◆ Activity: Using the listing below, return every line that includes "computer".

◆ Information:
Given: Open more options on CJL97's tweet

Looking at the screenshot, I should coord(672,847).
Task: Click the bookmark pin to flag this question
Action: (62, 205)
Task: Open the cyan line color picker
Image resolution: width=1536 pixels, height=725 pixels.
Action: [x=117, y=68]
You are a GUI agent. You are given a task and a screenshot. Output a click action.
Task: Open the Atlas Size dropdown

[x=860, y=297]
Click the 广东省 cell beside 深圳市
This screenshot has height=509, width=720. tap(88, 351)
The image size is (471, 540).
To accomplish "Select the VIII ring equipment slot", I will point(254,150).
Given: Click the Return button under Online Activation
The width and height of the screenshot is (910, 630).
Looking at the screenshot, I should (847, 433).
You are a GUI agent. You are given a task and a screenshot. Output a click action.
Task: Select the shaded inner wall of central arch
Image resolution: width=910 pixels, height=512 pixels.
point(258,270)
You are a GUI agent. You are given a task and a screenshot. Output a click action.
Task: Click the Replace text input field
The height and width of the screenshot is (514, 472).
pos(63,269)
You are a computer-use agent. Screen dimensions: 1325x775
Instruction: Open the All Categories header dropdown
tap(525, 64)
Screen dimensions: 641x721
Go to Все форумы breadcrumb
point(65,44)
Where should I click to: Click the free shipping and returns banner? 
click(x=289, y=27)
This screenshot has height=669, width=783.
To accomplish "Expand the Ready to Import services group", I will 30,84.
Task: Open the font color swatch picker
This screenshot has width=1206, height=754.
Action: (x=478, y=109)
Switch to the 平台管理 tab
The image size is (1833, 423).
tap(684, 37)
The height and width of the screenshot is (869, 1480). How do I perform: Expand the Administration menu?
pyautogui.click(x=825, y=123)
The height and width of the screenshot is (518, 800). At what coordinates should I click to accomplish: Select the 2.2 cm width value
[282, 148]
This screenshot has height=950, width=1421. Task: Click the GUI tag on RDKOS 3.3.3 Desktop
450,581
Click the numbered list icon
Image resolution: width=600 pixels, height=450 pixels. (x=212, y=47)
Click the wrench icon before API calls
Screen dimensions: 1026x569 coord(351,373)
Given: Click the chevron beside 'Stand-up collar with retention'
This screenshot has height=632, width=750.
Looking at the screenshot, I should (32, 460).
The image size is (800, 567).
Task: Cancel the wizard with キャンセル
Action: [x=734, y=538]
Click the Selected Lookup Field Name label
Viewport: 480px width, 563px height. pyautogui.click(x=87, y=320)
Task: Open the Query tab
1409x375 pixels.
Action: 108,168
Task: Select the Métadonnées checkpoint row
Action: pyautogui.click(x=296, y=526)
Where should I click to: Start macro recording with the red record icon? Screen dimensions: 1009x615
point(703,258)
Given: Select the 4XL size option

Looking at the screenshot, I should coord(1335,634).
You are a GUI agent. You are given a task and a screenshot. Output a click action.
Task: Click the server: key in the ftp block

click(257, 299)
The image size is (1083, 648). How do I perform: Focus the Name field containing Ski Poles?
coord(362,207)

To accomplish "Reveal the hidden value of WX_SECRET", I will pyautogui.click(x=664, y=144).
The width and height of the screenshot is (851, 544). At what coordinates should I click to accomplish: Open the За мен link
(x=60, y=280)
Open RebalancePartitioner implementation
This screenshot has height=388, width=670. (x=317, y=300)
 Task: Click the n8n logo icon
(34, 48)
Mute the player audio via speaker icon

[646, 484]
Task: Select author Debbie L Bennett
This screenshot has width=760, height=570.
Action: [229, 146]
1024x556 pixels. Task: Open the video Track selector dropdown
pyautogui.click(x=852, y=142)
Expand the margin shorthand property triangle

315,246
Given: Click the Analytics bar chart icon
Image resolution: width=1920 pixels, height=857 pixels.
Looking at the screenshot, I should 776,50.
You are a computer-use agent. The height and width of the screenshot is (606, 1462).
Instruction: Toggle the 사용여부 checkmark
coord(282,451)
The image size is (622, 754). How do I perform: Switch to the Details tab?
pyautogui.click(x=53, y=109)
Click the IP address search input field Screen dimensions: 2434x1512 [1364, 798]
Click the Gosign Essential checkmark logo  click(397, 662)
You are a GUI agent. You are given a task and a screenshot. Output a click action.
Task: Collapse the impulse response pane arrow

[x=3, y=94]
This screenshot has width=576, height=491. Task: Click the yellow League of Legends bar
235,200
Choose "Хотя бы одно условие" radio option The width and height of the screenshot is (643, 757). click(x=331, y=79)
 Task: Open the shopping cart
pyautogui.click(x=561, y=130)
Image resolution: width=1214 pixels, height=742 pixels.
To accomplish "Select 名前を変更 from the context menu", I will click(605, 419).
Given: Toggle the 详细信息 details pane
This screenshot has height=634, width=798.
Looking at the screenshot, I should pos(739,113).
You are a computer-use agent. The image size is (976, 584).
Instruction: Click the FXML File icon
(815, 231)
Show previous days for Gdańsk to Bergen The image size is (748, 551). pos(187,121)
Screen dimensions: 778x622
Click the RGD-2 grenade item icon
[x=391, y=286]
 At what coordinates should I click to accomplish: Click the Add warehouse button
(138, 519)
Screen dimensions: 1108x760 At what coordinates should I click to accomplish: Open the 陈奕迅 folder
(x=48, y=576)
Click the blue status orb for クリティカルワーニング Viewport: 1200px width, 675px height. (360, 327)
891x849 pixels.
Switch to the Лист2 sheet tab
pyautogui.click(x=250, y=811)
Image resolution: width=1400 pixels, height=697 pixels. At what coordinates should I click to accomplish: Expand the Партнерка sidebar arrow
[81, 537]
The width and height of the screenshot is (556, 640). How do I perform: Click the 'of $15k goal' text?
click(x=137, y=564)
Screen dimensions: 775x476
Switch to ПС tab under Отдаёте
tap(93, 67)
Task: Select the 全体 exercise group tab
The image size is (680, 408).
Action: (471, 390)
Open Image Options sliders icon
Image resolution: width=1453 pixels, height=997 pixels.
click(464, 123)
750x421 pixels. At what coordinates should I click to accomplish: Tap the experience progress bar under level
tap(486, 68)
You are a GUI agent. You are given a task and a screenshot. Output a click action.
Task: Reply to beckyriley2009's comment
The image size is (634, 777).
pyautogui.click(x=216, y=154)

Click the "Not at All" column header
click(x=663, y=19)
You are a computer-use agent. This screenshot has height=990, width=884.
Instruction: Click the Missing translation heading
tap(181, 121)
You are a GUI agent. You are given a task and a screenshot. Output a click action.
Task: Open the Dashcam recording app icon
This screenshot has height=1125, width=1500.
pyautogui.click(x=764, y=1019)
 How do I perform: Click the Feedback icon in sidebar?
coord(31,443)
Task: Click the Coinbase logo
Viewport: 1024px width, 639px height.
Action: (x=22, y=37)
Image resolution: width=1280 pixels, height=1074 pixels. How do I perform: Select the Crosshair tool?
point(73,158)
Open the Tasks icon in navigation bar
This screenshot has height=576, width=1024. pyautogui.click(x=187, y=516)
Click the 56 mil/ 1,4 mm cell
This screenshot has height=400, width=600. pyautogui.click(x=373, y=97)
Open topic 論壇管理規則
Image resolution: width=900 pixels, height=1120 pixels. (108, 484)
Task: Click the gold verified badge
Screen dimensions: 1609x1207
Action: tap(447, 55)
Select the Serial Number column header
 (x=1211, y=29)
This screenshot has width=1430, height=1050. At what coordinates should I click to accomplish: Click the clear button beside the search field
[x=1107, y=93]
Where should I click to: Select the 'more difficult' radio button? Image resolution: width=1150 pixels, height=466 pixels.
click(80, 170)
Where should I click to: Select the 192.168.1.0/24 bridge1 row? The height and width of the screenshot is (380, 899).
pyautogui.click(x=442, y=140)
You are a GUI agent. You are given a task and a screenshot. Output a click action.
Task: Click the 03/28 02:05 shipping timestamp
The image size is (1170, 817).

◆ Task answer:
You are a computer-use agent. Screen dimensions: 1325x775
You are a computer-use agent. The height and width of the screenshot is (606, 1462).
You are a computer-use agent. The image size is (976, 584).
You are a computer-use agent. This screenshot has height=990, width=884.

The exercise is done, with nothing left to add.